▶ [WORK REQUIRED]:
Would you retype the whole listing verbatim, keeping pictures out of it?

▶ [SOURCE INFORMATION]:

━━━━━━━━

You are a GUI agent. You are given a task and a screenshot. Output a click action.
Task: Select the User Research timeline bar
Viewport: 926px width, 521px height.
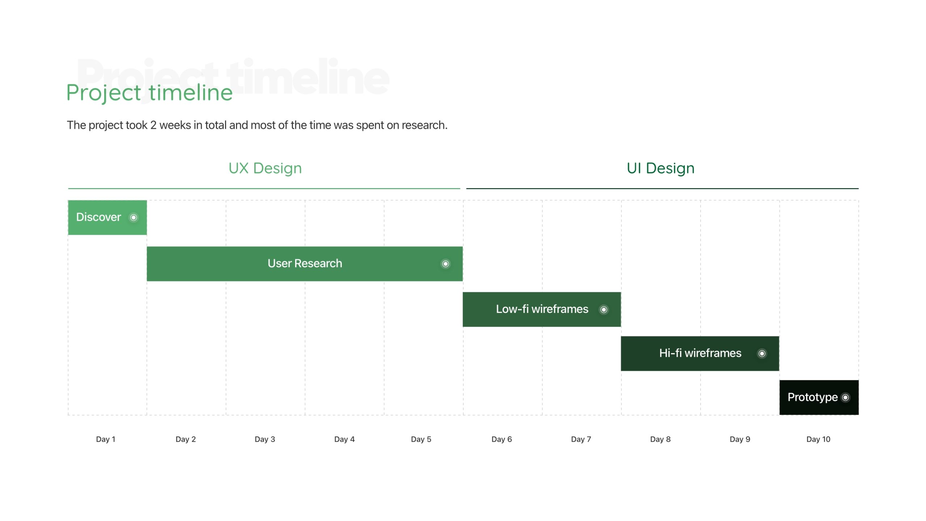304,264
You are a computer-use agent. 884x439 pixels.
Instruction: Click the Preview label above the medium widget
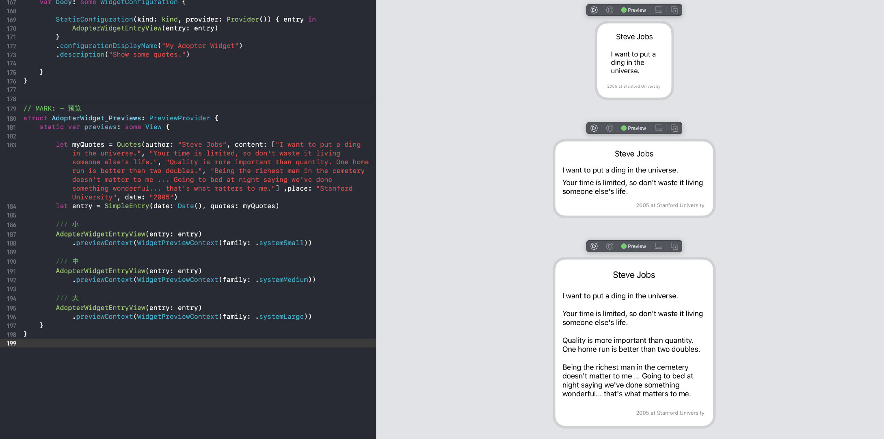pos(636,128)
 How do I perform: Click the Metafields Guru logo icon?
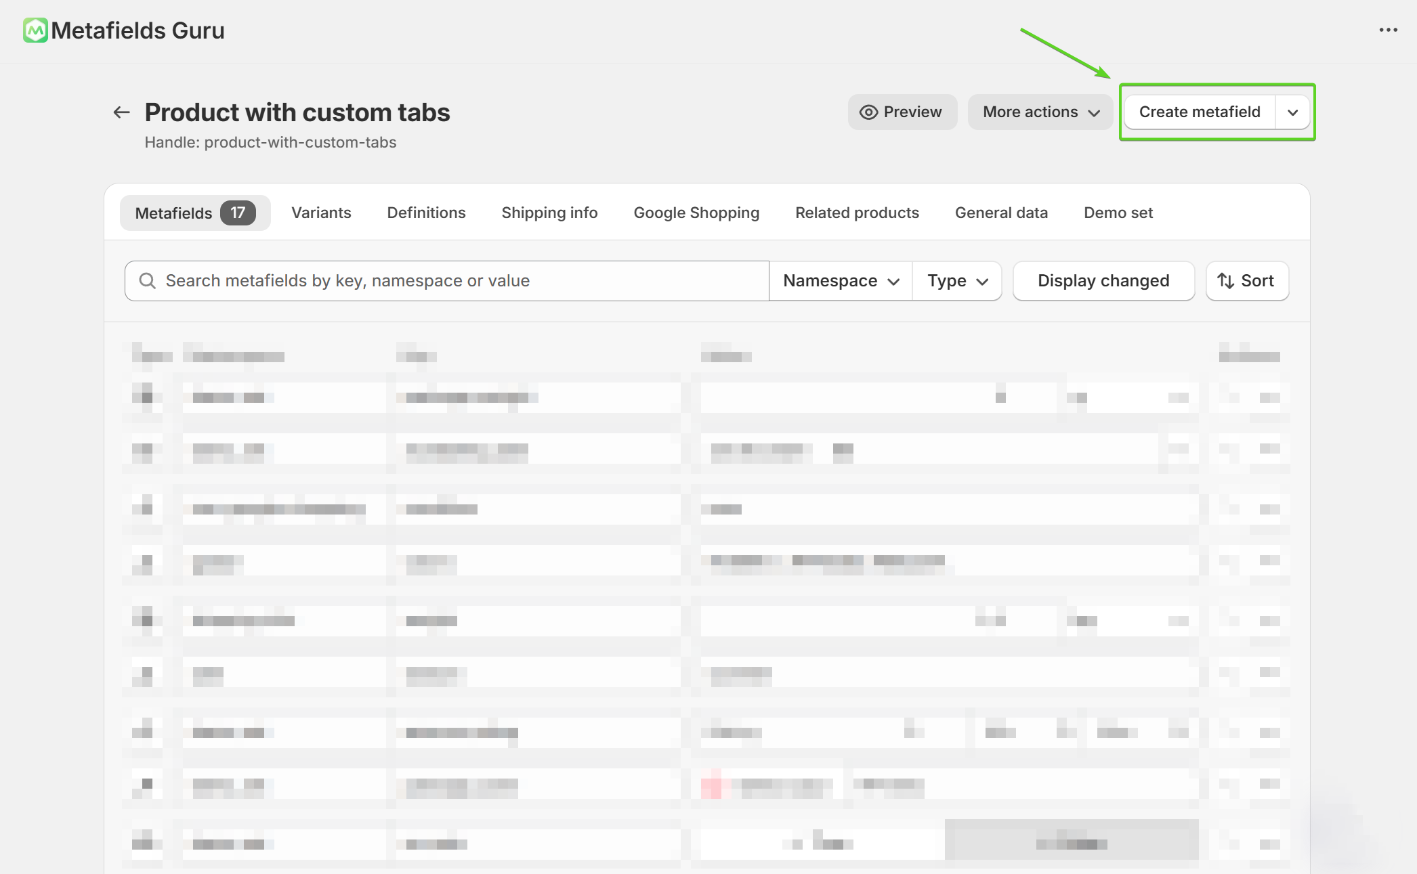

━━━━━━━━

▶ [THE COMPLETED TASK]:
You are a GUI agent. You are given a task and a screenshot. Output a click action.
Task: Select the User Research timeline bar
Viewport: 926px width, 521px height.
304,264
You are a computer-use agent. 884x439 pixels.
Instruction: Click the Preview label above the medium widget
pos(636,128)
 How do I perform: Click the Metafields Guru logo icon?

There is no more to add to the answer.